Sunday, April 29, 2007

Tree-Lined Boulevards of Paris




When in 1853, Napoleon III employed Baron Eugene-Georges Haussmann to redesign the city of Paris, it resulted in the largest urban redevelopment Europe had ever seen. The main feature of Haussmann's design, a tree-lined network of radial boulevards, was still a relatively novel concept of city planning in Europe at the time. His concept of creating widened tree-lined boulevards that network through the city, providing long vistas that eventually terminate with a monumental structure, was still a relatively novel idea for urban planning in Europe at the time. According to Henry W. Lawrence, these boulevards are derivatives of ten different European "formats" including the "garden allee, wall and waterside promenades, the mall, the cours, the exterior avenue, the palace promenade, the baroque boulevard, the interior avenue, and the nineteenth-century boulevard" (355).
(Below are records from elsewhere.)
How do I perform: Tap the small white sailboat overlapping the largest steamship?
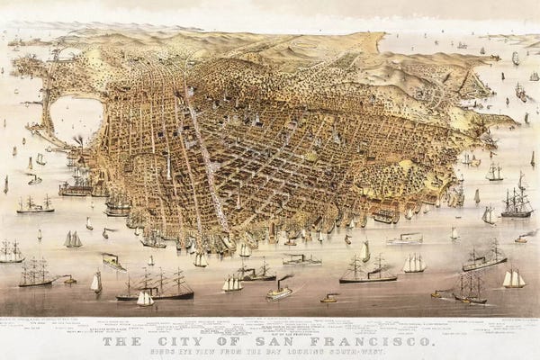pyautogui.click(x=144, y=298)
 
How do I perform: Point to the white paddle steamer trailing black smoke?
pyautogui.click(x=280, y=290)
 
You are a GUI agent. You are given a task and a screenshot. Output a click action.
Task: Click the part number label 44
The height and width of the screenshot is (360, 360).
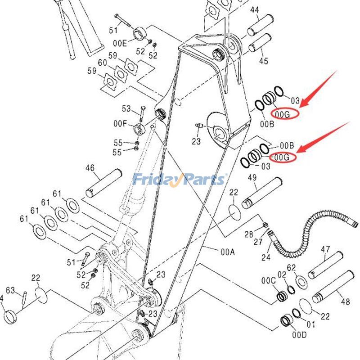pyautogui.click(x=255, y=9)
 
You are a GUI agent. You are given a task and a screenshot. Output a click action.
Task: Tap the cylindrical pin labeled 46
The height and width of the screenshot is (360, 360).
pyautogui.click(x=104, y=183)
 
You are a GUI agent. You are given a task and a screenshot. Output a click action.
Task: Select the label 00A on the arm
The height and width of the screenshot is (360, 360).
pyautogui.click(x=227, y=252)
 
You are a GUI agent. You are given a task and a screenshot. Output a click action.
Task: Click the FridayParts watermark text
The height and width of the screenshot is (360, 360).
pyautogui.click(x=179, y=180)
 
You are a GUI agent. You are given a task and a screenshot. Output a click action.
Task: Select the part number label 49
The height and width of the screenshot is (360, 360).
pyautogui.click(x=252, y=178)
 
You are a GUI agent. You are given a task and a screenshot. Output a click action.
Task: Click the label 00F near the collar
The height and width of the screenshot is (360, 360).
pyautogui.click(x=120, y=123)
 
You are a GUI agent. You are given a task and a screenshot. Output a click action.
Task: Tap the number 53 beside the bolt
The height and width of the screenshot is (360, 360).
pyautogui.click(x=126, y=109)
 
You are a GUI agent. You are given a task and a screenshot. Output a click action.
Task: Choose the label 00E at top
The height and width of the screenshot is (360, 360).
pyautogui.click(x=120, y=43)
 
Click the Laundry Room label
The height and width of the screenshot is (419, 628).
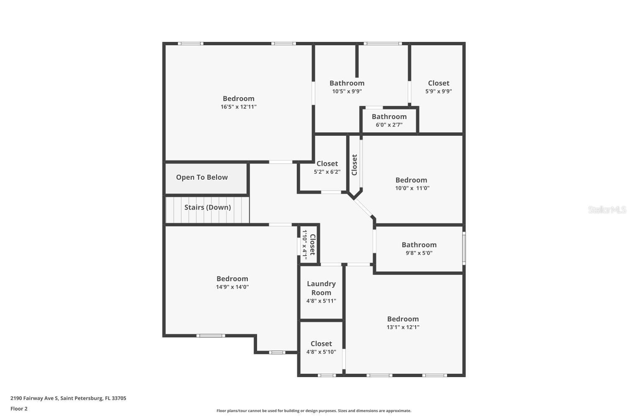321,288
The consistency with which this "tree-lined boulevard" concept is applied throughout the city of Paris results in an urban plan that creates a hierarchy among the city's streets, allows for a clear and understandable organization of the city's circulation, and provides an unquestionably appealing aesthetic as well. The regularity of parks within the city, along with the neatly trimmed trees that line the streets, and the abundance of fountains and flora, serve as an integral part of the functional aspect of Haussmann's design, and are at the same time highly successful in the beautification of the city.

Sarah Wade

Reference

Lawrence, W. Henry. "Origins of the tree-lined boulevard." The Geographical Review. 78. (1988): 355.